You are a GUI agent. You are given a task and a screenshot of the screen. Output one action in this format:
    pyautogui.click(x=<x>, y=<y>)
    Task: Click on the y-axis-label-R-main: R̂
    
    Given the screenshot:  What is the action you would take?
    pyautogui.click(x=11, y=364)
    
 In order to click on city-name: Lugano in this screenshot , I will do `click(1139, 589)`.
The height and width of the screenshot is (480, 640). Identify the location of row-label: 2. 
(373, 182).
- - -
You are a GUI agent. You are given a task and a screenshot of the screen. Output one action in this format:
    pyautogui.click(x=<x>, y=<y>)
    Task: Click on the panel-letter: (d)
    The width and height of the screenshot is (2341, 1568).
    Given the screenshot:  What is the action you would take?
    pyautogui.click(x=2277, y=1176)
- - -
**Instruction:** Please count the lines in the listing above that contain the word "height". Reply with that number only.

**Completed exercise:** 2